====== PROVIDED RECORDS ======
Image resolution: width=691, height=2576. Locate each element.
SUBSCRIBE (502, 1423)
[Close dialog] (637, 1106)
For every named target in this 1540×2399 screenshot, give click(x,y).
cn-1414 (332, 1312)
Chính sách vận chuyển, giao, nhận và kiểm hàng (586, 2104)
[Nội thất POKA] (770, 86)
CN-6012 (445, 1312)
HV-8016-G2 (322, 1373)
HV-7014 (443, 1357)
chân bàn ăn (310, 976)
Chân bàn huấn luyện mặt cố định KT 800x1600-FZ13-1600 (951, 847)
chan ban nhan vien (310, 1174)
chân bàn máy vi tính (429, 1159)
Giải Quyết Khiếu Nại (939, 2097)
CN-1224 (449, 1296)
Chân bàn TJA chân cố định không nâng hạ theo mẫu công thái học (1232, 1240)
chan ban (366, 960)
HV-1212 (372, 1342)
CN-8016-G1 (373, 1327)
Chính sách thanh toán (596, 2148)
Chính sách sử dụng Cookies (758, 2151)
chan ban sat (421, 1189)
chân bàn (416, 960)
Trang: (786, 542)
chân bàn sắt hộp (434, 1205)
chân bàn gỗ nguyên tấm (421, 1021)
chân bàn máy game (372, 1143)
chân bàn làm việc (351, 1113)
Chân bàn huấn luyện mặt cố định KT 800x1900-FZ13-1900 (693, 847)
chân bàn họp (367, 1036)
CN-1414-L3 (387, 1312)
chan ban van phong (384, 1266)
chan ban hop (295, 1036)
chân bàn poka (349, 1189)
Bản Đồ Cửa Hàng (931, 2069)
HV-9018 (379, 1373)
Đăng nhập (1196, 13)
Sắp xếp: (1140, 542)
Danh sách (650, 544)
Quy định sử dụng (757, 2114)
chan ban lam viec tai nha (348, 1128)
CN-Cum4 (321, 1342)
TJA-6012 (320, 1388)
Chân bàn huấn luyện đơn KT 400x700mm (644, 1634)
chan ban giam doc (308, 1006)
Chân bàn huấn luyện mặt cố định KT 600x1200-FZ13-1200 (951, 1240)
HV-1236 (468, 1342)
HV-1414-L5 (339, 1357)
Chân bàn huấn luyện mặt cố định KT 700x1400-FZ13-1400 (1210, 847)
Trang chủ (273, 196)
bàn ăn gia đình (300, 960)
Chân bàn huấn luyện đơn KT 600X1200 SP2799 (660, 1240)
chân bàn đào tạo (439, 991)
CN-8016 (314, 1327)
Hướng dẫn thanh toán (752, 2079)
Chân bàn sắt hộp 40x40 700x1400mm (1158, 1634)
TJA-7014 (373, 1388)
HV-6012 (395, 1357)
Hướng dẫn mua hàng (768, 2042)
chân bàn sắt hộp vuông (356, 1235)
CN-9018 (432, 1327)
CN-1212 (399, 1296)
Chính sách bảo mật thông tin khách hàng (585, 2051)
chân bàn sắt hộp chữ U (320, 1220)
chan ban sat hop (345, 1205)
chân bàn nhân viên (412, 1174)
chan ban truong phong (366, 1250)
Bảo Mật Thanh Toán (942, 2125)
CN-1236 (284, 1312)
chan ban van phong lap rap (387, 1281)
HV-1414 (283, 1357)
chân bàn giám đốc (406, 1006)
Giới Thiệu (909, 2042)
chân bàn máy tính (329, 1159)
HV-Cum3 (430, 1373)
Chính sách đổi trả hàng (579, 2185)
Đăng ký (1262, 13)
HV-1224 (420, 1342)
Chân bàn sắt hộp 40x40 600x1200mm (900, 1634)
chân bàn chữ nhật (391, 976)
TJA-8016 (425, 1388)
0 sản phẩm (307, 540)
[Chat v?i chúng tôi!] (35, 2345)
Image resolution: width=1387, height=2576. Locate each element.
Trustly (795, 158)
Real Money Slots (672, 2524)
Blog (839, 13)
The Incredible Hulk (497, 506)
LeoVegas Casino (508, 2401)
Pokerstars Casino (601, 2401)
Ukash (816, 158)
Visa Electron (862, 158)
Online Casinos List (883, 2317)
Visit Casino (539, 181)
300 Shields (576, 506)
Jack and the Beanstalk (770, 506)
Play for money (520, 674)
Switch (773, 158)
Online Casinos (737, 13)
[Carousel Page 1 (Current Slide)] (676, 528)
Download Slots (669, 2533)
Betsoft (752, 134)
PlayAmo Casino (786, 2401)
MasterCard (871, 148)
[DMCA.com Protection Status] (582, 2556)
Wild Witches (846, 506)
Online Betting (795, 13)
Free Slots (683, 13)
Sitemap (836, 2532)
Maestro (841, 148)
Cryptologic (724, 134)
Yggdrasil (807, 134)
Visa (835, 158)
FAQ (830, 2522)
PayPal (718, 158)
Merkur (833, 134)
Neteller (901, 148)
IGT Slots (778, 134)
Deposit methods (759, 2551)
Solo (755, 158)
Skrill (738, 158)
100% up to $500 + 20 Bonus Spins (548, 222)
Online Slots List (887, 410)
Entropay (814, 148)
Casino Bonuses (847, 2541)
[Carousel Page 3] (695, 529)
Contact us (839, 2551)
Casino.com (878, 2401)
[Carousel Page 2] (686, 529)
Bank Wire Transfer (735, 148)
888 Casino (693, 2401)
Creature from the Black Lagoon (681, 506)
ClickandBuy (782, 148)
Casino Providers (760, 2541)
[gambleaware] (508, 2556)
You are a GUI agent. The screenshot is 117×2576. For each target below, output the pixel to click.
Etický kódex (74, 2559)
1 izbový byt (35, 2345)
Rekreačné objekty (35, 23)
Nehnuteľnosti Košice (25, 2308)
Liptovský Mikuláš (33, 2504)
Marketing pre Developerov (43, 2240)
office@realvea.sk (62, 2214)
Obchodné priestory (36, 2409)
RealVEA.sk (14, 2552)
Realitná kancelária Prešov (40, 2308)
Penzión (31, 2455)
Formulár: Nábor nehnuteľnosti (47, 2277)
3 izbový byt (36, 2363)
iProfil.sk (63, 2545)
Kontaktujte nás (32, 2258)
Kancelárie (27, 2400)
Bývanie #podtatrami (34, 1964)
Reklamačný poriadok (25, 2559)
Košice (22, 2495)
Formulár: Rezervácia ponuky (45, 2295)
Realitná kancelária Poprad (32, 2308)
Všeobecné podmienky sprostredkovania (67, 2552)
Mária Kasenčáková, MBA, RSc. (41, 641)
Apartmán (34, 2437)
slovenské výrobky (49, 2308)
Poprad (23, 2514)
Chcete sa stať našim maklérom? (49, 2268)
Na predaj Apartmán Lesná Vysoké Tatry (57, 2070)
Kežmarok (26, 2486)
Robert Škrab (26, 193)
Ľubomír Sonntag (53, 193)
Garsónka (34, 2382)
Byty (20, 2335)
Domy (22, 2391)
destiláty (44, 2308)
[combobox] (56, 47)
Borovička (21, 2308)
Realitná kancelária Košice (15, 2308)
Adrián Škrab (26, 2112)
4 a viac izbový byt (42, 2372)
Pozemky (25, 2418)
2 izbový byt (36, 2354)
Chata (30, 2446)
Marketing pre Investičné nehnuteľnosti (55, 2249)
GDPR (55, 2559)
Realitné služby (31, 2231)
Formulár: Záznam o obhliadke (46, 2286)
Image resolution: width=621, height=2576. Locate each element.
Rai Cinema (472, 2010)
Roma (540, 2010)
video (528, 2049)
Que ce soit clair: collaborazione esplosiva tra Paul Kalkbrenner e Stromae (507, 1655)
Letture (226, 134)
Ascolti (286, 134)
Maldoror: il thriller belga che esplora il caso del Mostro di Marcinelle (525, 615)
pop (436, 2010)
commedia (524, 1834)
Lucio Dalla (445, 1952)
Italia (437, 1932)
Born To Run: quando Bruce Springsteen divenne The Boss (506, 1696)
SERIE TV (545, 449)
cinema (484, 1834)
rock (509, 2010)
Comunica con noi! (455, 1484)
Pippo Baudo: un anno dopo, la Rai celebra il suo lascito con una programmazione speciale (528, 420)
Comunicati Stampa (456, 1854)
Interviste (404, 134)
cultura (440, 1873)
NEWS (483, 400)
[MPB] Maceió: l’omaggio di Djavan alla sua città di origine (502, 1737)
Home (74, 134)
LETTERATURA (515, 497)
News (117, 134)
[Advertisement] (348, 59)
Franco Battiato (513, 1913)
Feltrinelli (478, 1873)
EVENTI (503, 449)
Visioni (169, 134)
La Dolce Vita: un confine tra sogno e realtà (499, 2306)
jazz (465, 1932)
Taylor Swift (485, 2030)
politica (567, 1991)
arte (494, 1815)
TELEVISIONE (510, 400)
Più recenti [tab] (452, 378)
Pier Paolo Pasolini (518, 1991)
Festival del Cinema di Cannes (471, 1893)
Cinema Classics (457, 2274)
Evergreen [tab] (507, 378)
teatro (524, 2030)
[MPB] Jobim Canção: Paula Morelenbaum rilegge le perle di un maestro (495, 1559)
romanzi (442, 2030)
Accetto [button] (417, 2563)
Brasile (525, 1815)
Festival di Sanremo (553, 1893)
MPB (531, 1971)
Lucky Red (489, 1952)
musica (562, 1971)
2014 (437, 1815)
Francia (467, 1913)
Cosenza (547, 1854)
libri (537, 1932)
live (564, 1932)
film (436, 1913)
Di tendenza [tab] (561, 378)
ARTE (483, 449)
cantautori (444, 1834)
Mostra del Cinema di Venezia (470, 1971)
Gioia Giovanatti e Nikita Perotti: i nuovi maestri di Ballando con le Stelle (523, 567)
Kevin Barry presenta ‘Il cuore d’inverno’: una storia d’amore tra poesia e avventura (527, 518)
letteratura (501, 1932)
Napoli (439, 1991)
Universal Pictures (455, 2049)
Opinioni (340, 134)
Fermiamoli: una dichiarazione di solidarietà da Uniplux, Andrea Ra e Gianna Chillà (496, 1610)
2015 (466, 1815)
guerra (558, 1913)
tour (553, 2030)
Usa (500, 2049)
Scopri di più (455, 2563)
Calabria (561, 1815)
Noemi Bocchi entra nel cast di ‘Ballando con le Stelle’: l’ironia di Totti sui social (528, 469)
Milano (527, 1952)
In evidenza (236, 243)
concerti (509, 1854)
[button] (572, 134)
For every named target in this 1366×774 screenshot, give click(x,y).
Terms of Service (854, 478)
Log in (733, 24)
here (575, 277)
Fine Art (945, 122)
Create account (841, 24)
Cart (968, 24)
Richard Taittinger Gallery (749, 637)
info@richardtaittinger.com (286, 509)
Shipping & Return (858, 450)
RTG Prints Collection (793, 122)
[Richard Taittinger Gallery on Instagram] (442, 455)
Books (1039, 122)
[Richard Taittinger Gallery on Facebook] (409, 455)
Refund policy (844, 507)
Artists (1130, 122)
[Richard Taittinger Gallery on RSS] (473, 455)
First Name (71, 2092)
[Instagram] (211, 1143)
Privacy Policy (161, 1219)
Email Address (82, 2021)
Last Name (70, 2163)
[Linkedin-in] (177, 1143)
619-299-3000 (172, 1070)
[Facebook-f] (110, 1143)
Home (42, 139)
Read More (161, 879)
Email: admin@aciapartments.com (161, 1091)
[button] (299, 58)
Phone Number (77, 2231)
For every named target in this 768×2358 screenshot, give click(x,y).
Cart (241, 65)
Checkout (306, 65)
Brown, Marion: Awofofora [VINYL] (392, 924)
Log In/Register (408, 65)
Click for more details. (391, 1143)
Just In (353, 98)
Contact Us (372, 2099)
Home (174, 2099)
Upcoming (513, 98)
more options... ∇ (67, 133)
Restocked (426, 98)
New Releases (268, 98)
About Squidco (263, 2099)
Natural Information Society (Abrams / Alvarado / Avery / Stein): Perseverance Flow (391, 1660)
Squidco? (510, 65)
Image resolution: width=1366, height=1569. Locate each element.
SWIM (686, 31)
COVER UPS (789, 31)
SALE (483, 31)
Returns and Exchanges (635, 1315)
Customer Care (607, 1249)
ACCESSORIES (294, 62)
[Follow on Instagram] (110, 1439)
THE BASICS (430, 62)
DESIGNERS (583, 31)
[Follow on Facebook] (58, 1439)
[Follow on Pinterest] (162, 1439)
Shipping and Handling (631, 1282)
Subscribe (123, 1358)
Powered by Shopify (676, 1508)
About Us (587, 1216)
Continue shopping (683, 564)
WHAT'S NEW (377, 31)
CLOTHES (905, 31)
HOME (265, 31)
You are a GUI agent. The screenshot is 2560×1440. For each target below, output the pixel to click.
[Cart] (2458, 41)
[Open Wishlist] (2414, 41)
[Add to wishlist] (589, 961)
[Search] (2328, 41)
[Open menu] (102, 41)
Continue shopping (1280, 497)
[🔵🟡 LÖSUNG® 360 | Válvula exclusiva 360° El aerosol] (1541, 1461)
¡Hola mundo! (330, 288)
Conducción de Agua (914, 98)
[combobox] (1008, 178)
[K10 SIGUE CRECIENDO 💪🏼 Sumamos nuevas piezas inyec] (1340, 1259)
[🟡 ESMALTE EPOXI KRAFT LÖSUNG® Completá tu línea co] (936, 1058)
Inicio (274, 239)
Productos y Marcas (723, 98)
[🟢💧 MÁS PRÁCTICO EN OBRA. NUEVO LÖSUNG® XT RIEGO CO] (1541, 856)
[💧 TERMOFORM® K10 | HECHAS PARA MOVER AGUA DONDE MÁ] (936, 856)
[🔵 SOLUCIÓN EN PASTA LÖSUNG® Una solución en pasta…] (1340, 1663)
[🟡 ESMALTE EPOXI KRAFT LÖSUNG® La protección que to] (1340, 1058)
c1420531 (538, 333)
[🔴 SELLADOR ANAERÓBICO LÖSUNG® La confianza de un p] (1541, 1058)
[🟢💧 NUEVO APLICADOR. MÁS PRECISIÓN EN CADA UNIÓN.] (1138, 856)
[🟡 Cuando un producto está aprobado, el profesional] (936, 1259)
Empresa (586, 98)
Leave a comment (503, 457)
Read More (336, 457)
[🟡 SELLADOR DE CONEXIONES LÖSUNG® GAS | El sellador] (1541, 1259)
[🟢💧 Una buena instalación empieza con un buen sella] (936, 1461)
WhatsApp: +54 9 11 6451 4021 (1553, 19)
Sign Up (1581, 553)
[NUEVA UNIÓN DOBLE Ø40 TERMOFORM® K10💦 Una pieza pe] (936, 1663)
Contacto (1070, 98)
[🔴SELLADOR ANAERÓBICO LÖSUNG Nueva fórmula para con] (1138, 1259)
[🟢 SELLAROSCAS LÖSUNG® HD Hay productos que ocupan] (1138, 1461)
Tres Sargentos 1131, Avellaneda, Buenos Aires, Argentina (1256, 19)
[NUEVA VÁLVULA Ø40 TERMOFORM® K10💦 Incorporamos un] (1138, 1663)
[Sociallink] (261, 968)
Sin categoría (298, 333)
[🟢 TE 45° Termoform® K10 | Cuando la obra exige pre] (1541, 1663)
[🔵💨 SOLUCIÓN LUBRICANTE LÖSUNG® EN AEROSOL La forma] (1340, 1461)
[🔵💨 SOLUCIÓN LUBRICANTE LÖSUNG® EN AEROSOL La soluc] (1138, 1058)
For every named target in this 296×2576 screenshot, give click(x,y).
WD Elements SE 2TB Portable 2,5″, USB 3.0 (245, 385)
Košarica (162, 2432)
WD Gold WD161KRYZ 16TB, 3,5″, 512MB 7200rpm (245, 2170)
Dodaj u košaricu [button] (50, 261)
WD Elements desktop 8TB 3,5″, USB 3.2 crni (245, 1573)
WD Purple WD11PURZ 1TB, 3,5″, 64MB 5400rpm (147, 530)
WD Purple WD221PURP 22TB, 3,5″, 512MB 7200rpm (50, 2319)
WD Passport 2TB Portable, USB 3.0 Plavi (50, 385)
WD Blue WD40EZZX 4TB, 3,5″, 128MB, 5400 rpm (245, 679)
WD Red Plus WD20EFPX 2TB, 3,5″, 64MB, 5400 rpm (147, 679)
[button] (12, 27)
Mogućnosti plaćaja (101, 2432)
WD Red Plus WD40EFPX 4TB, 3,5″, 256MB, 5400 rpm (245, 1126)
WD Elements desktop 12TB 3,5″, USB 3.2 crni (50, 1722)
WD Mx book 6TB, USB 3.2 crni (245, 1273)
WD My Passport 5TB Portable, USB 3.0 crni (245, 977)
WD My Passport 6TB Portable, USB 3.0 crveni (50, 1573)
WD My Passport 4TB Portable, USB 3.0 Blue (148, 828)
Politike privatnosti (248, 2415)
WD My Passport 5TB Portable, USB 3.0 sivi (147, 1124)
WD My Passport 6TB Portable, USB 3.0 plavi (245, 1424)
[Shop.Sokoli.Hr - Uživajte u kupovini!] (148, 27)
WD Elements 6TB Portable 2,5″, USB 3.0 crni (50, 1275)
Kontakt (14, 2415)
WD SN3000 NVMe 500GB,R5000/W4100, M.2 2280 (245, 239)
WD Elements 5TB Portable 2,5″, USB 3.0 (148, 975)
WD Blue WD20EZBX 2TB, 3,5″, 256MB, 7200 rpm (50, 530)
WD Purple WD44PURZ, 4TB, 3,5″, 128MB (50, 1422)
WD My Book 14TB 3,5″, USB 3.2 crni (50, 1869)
======
ACTIVITY: Set down, unchanged, only those lines above that fall between the line with "chan ban sat hop (345, 1205)" and the line with "The Incredible Hulk (497, 506)", the two end lines included.

RESPONSE AREA:
chan ban sat hop (345, 1205)
chân bàn nhân viên (412, 1174)
chan ban truong phong (366, 1250)
Bảo Mật Thanh Toán (942, 2125)
CN-1236 (284, 1312)
chan ban van phong lap rap (387, 1281)
HV-1414 (283, 1357)
chân bàn giám đốc (406, 1006)
Giới Thiệu (909, 2042)
chân bàn máy tính (329, 1159)
HV-Cum3 (430, 1373)
Chính sách đổi trả hàng (579, 2185)
Đăng ký (1262, 13)
HV-1224 (420, 1342)
Chân bàn sắt hộp 40x40 600x1200mm (900, 1634)
chân bàn chữ nhật (391, 976)
TJA-8016 (425, 1388)
0 sản phẩm (307, 540)
[Chat v?i chúng tôi!] (35, 2345)
Image resolution: width=1387, height=2576. Locate each element.
Trustly (795, 158)
Real Money Slots (672, 2524)
Blog (839, 13)
The Incredible Hulk (497, 506)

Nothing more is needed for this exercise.